EXCERPTED PASSAGE:
• • •

Grand Hotel Yerevan (), also known as GHY is a 5-star hotel in the central Kentron District of Yerevan, Armenia. It was opened in 1926, during the Soviet period, as a state-owned enterprise. It is one of the oldest hotels in modern Armenia, as well as the oldest functioning Hotel in Yerevan.

The hotel is located on 14 Abovyan Street, overlooking the Charles Aznavour Square is adjacent to the Artists' Union of Armenia.

History
The hotel was opened in 1926 as a state-owned hotel of the Armenian SSR, based on the design of architect Nikolai Buniatian. It was known as the "Intourist Hotel", named after the Intourist agency, which was the regulating body of the hotels and tourism within the Soviet Union. Thus, Yerevan Hotel became the first hotel that was opened within Soviet Armenia.

During the 1930s, the hotel became the regular meeting place of the intellectuals of the city including Yeghishe Charents, Yervand Kochar and Vahram Papazian.

• • •

MATERIAL SUPPLIED:
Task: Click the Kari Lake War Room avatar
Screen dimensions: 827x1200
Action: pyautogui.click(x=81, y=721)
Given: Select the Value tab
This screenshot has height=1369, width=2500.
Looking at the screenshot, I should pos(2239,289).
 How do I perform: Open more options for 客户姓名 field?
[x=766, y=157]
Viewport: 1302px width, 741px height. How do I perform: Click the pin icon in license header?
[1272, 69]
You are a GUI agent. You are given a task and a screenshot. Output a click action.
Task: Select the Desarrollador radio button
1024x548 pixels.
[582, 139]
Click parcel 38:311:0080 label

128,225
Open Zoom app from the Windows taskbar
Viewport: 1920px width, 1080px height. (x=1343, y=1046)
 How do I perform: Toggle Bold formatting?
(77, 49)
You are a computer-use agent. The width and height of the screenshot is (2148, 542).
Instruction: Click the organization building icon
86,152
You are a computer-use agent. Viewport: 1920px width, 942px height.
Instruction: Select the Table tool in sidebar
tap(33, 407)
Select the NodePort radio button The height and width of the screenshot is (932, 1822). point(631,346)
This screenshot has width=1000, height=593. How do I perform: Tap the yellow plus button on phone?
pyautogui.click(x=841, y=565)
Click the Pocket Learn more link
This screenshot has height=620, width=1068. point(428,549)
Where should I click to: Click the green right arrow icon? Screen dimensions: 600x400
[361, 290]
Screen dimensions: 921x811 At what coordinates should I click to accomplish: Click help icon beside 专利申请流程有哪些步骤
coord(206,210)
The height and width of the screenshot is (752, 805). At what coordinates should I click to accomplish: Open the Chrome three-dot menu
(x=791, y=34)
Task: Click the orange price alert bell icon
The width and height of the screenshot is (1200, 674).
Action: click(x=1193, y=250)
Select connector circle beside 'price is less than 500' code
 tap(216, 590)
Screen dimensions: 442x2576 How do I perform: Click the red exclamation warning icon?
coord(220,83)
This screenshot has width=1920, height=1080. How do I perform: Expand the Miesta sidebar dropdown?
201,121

• • •

PROBLEMS AND TASKS:
1. According to the Grand Hotel Yerevan text, which architect's design was the hotel based on?
2. Duplicate the Grand Hotel Yerevan text word for word, from "The hotel is" to "within Soviet Armenia.".
3. Why, according to the Grand Hotel Yerevan text, was the hotel once known as the "Intourist Hotel"?
These rows have no connection to the Grand Hotel Yerevan text.

EXPECTED OUTPUTS:
1. Nikolai Buniatian

2.
The hotel is located on 14 Abovyan Street, overlooking the Charles Aznavour Square is adjacent to the Artists' Union of Armenia.

History
The hotel was opened in 1926 as a state-owned hotel of the Armenian SSR, based on the design of architect Nikolai Buniatian. It was known as the "Intourist Hotel", named after the Intourist agency, which was the regulating body of the hotels and tourism within the Soviet Union. Thus, Yerevan Hotel became the first hotel that was opened within Soviet Armenia.

3. It was named after the Intourist agency, which was the regulating body of the hotels and tourism within the Soviet Union.